Na quarta-feira, o Congresso Nacional continuou seu esforço para fazer do Brasil um campo minado fiscal. Depois de aprovar o reajuste dos ministros do Supremo – e agora aumenta a pressão para que os mesmos 16% sejam estendidos também aos próprios parlamentares –, o Legislativo federal deixou um presente aos prefeitos. A Lei de Responsabilidade Fiscal, um dos instrumentos mais importantes para o controle das contas públicas, foi afrouxada com a aprovação, na Câmara, de um projeto de lei que está na mesa do presidente Michel Temer para a sanção.
Um dos dispositivos da LRF prevê punições para o governo federal, governos estaduais e prefeituras quando suas despesas com pessoal ultrapassam determinado porcentual de sua receita corrente líquida – no caso da União, 50%; para estados e municípios, 60%. As administrações que desrespeitarem o limite ficam impedidas de contratar crédito ou receber transferências voluntárias, e os gestores podem perder o cargo ou ficar inabilitados para exercer qualquer emprego público.
O estouro de despesas com pessoal pode muito bem se tornar o “novo normal”
As proibições fazem sentido por diversos motivos. Uma prefeitura ou governo estadual que compromete seu orçamento quase que exclusivamente com pessoal não tem como realizar investimentos, nem cuidar satisfatoriamente de áreas básicas como saúde e educação. E o estabelecimento de uma porcentagem máxima também impede o gestor de criar cargos públicos indiscriminadamente e usá-los como moeda de troca por apoio político ou recompensa a aliados. Essas práticas, tão comuns na política nacional, fizeram necessária a elaboração de uma lei para que os gestores tivessem de cumprir pela força a responsabilidade fiscal que não adotavam por convicção.
O que o Congresso fez, nesta semana, foi retirar as punições aos municípios cujos gastos com pessoal superarem os 60% de sua receita corrente líquida. O projeto faz uma ressalva: a anistia só será aplicada a municípios que tiverem queda de mais de 10% em sua arrecadação devido a diminuições nos repasses do Fundo de Participação dos Municípios ou em royalties e outras participações especiais. Essa limitação foi usada pelos defensores do projeto para argumentar que não estavam autorizando os municípios a promover uma farra fiscal indiscriminada, mas isso é contar apenas a metade da história.
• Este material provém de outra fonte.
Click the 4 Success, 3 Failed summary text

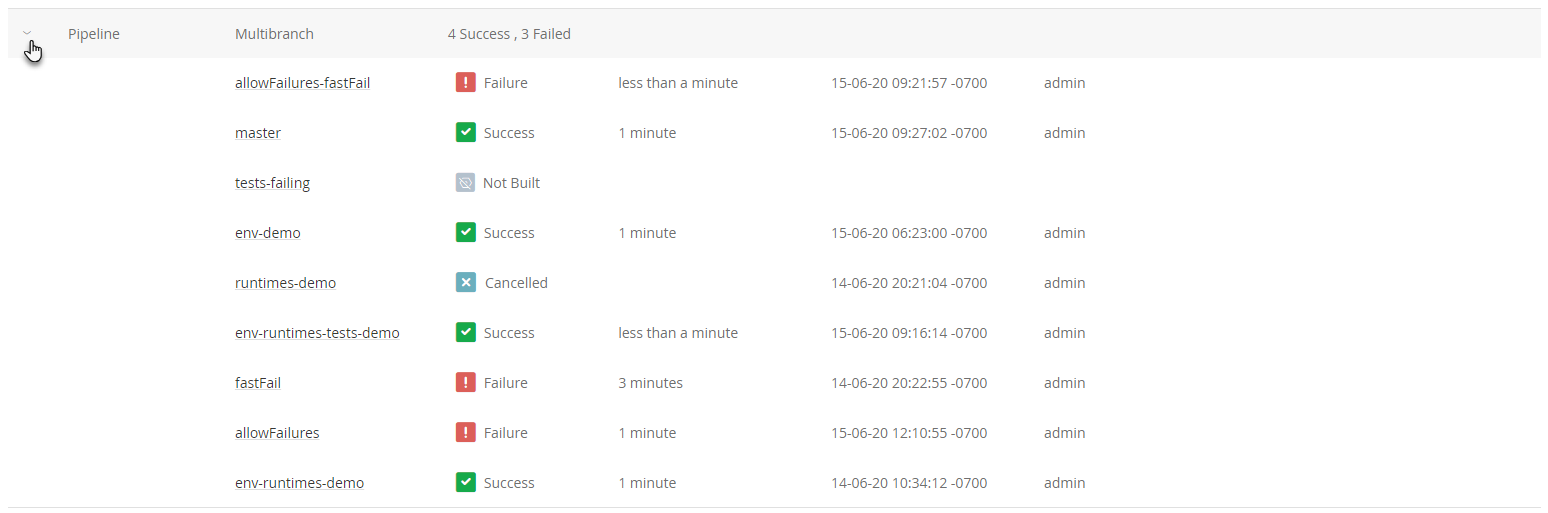click(509, 34)
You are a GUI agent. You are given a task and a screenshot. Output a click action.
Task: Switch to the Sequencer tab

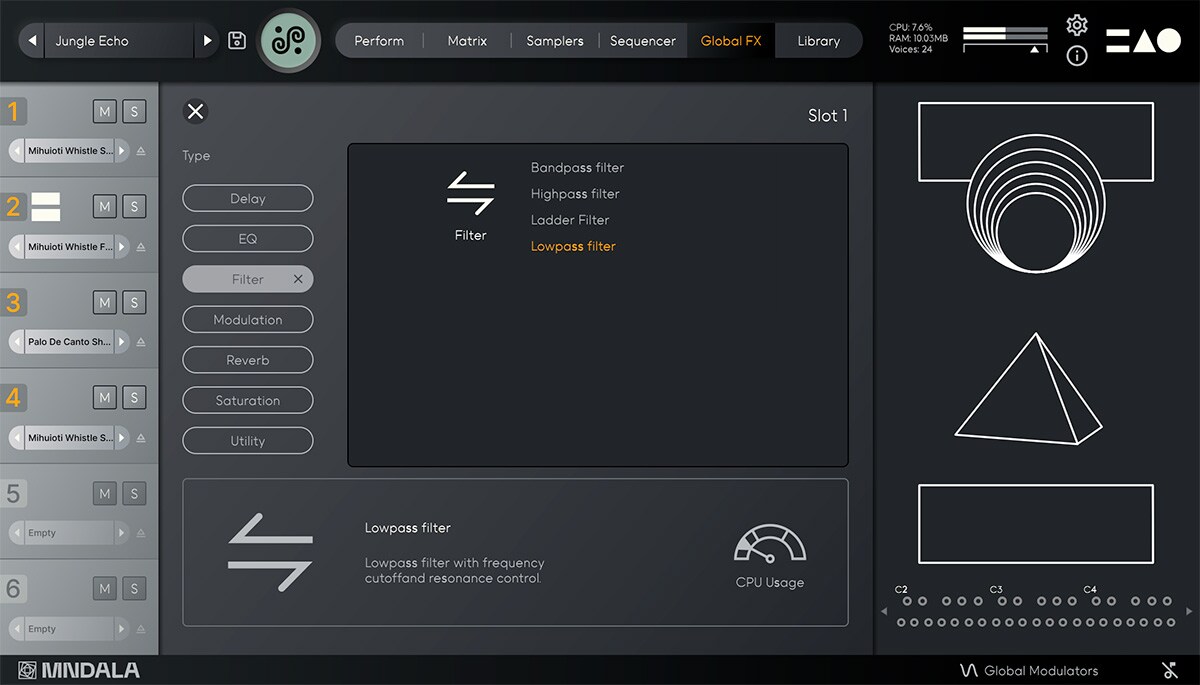point(642,41)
O projeto tem um único mérito involuntário, o de escancarar a grande dependência que muitos municípios têm desses repasses, sem os quais sua viabilidade econômica estaria quase comprometida. Mostra as grandes falhas do atual modelo federativo e tributário, que deixa uma fração mínima da arrecadação total para os municípios enquanto os sobrecarrega com responsabilidades, forçando prefeitos a mendigar verbas diante de governadores, deputados, senadores e presidente da República, não raro oferecendo em troca apoio político, a única moeda que têm à disposição.
Mas o texto aprovado oferece a resposta errada às eventuais dificuldades que prefeitos podem enfrentar quando não contam com o dinheiro esperado, pois dispensa o gestor de qualquer esforço para adaptar seus gastos à nova realidade. O estouro de despesas com pessoal pode muito bem se tornar o “novo normal” caso as receitas de royalties e do FPM não retornem mais aos níveis anteriores, com todas as consequências negativas que isso terá para as demais rubricas do orçamento municipal. E deputados contrários ao projeto apontaram, ainda, o risco de o projeto ser apenas a primeira brecha para se permitir, mais adiante, novas flexibilizações, incorporando outros tipos de dificuldades orçamentárias no rol daquelas que livrarão o gestor e o município das punições da LRF.
Não há ente da Federação, hoje, que não se encontre em apuro fiscal. Não por culpa da LRF, mas por culpa de uma série de escolhas erradas, feitas aqui mesmo – a crise internacional, que governos anteriores adoravam culpar pelo caos brasileiro, teve influência muito menor que as decisões tomadas internamente. Propor o abandono do equilíbrio nos gastos com pessoal, ainda que em alguns casos, é deixar aberto o caminho para que muitos municípios repitam o caos vivido por estados falidos onde os serviços públicos entraram em colapso.